Set to a bleak Anton Webern score with long stretches of silence, "No More Play" is the most primal of five visually and emotionally arresting works that make up Kylian's "Black and White" program, which receives its US premiere Thursday through Feb. 15 at the Citi Wang Theatre. The other pieces in the evening range from "Falling Angels," a brash dance for eight women with a percussive Steve Reich score, to "Six Dances," a whimsical confection set to mellifluous Mozart.

Boston Ballet is the first company outside Nederlands Dans Theater, where Kylian is resident choreographer and former artistic director, to perform "Black and White" in its entirety. For Boston Ballet artistic director Mikko Nissinen, who says that Kylian's great gift is his ability to illuminate the human soul, getting the green light to present this program is something like anointment.

"What is the most important thing for a choreographer? They want to know that you will take good care of their piece. They want to know your philosophy. In this case Jiri was very selective," says Nissinen, who speaks of the 61-year-old Czech choreographer with flat-out reverence. "I think they were so impressed when we did two of the works in 2005."

For dancers, being cast in a Kylian program is reason to literally jump for joy.

"He comes up with amazing partnering combinations and different grips that are so unique," says company soloist Melissa Hough, who was featured in Boston Ballet's 2005 Kylian program and is performing in three of the dances next week. "There's a level of intelligence to his approach that you just don't see from most choreographers."

But executing Kylian's choreography can present unfamiliar challenges for dancers, according to Roslyn Anderson, a former NDT dancer who, with Patrick Delcroix, also a veteran of NDT, has come to Boston to stage the "Black and White" program with the company. The first thing Anderson did when she arrived here a year ago to begin casting was watch the company in class, in rehearsals - and on the sidelines.

"I wanted to get to know the qualities of all the dancers, and also their personalities," says Anderson. "They must be flexible in body and in mind. This was, I have to say, a tough one - to cast five pieces and try to share the load and not have your favorites in every piece. But I think we've managed."

Anderson and Delcroix travel the world staging works by Kylian, whose fear of flying, Delcroix says, prevents him from traveling by plane these days. And it is up to them to convey to dancers images and ideas that are as fundamental to his work as physical movement. Nissinen notes that even when a dancer is asked to do a familiar step, in Kylian's world there is likely a very different motivation for taking that step. Delcroix concedes that sometimes those motivations are "a little strange."

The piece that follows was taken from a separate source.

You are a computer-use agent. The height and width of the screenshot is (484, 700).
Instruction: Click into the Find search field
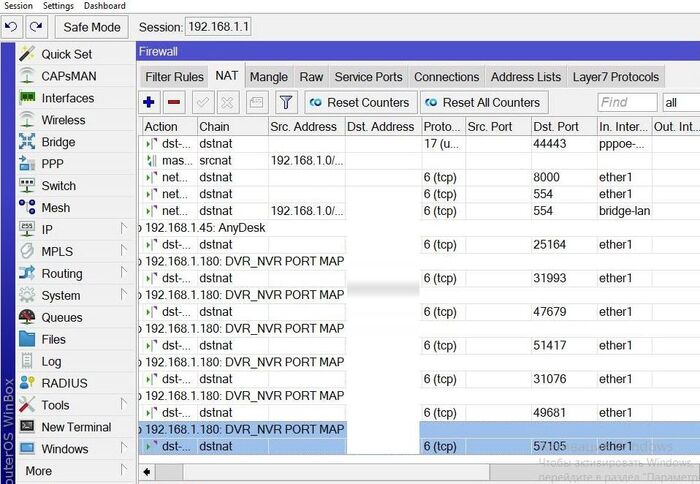click(626, 102)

"There's one movement where the dancers point one finger down and then pull it up into the air," Delcroix explains. "The idea is that there is a little dog on the floor who you think needs to be punished. But then you realize that the dog is dead. So you are sorry. There are lots of images like that that Jiri talks to me about. It's not just movement but something more."

At a recent rehearsal for "Petite Mort" - a refined study in sexuality, aggression, tenderness, and humor for six men, six women, six rapiers, and six freestanding gowns - Anderson was fine-tuning details.

"Don't touch me now!" she snaps at a male dancer, mimicking the revulsion that will underscore a sudden jerk of his shoulder

"You're leaving something behind," Anderson explains to the cast, in order to conjure a sense of melancholy as the group falls back en masse.

Unlike many of her peers, Anderson doesn't use videos of past performances as a teaching tool, at least not until the dancers have learned the steps, absorbed the conceptual framework, and - most critically - found their own voices in the dance. Facial expressions and even vocalizations are incorporated into Kylian's works, on top of choreography that owes as much to modern dance as classical ballet.

Nissinen says that Boston Ballet's versatility makes it possible for the company to master its range of traditional and contemporary repertoire, and that having a resident choreographer like Jorma Elo, who danced with NDT for 14 years, has helped acclimate Boston Ballet's dancers to contemporary aesthetics.

Yet Hough, whose extensive jazz training has prepared her well for the Kylian program, suspects that some dancers may not feel ready even when they take the stage.

" 'Falling Angels,' especially, requires a real attack," she says. "You have to find a different part of yourself, and that isn't taught in ballet class."

By the same token, ballet audiences must open up to new experiences as well, and Nissinen - in his eighth year guiding the company through what is widely considered a period of significant revitalization - continues to demonstrate his eagerness to meet that challenge.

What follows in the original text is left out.